**WHAT YOU ARE ASKED TO DO**
Return the lines that run from the line containing "Given: Click the Dew Point (°F) legend label" through the end of the entries, both ends included. Leave out all pictures.
Content starts
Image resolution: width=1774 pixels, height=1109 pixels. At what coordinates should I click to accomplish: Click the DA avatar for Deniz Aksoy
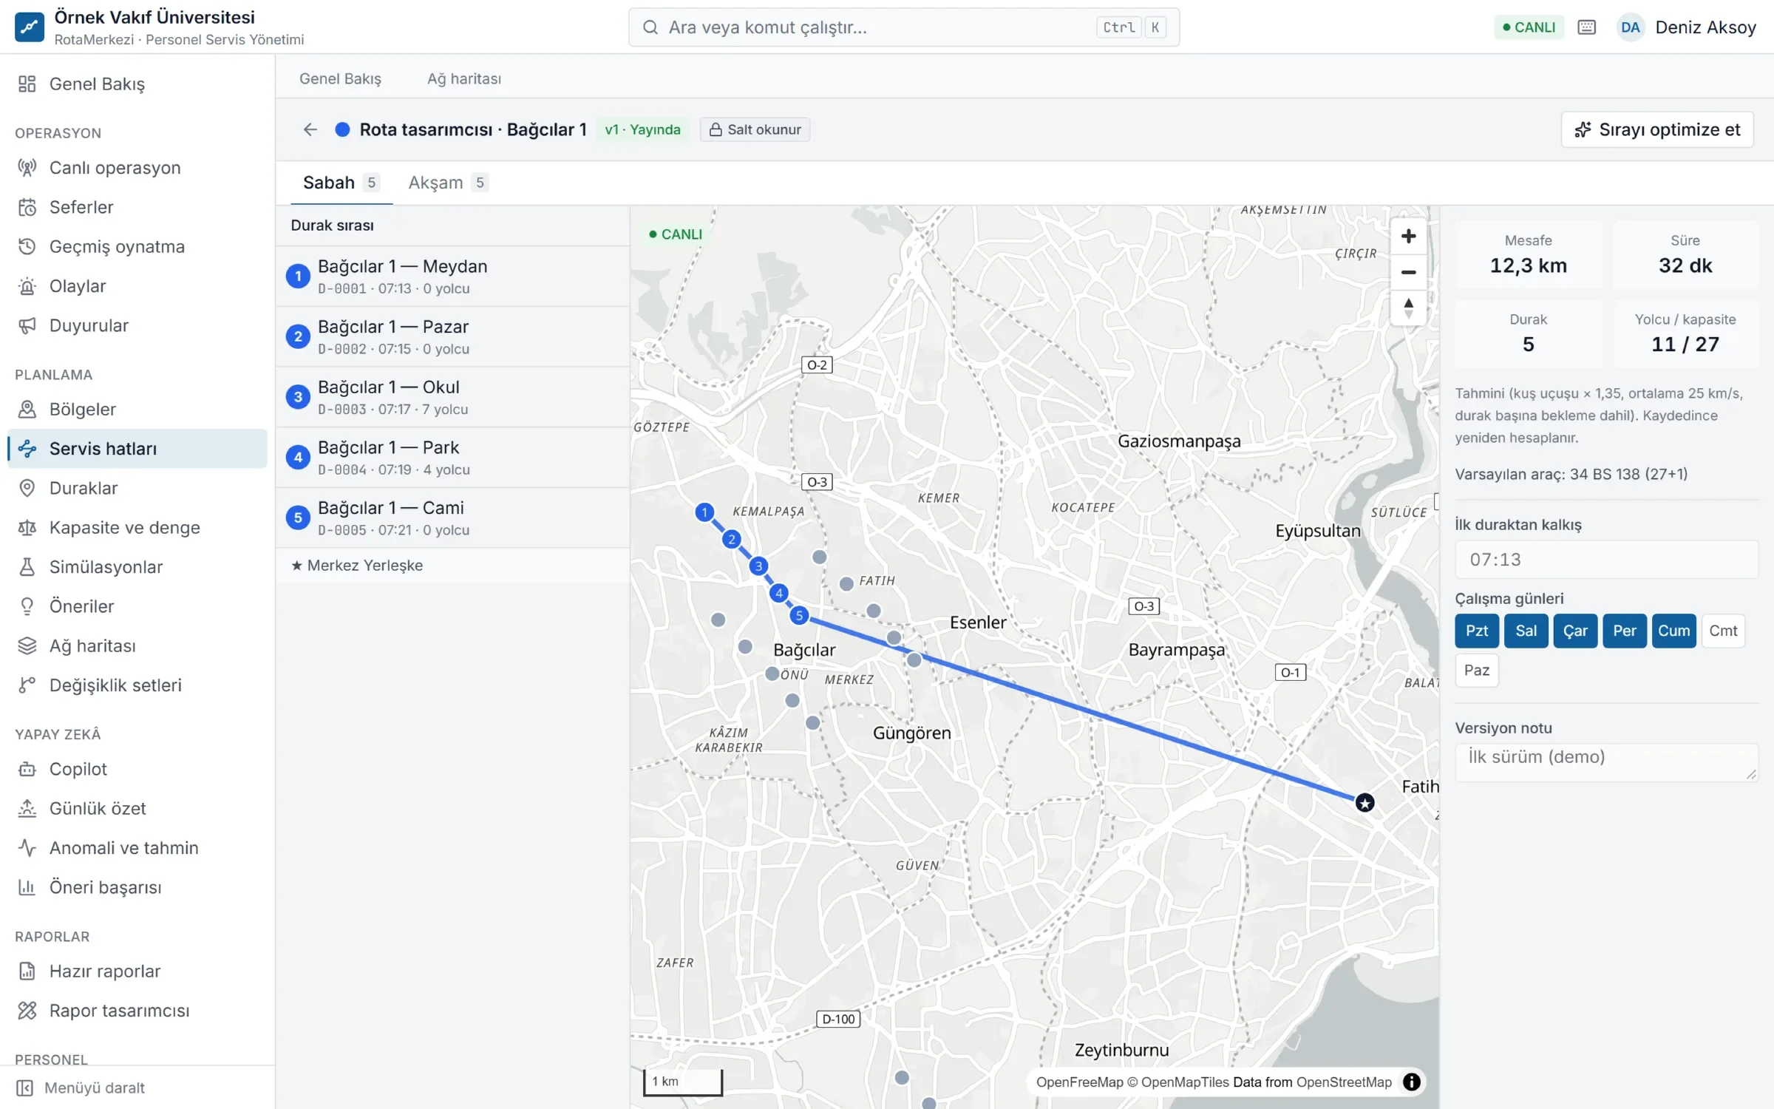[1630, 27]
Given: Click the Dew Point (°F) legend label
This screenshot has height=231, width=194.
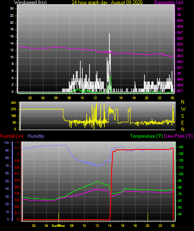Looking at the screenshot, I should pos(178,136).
Content ends
**SOLUTION TO THE EXERCISE**
Given: Click the Dew Point (°F) legend label
This screenshot has height=231, width=194.
Looking at the screenshot, I should pos(178,136).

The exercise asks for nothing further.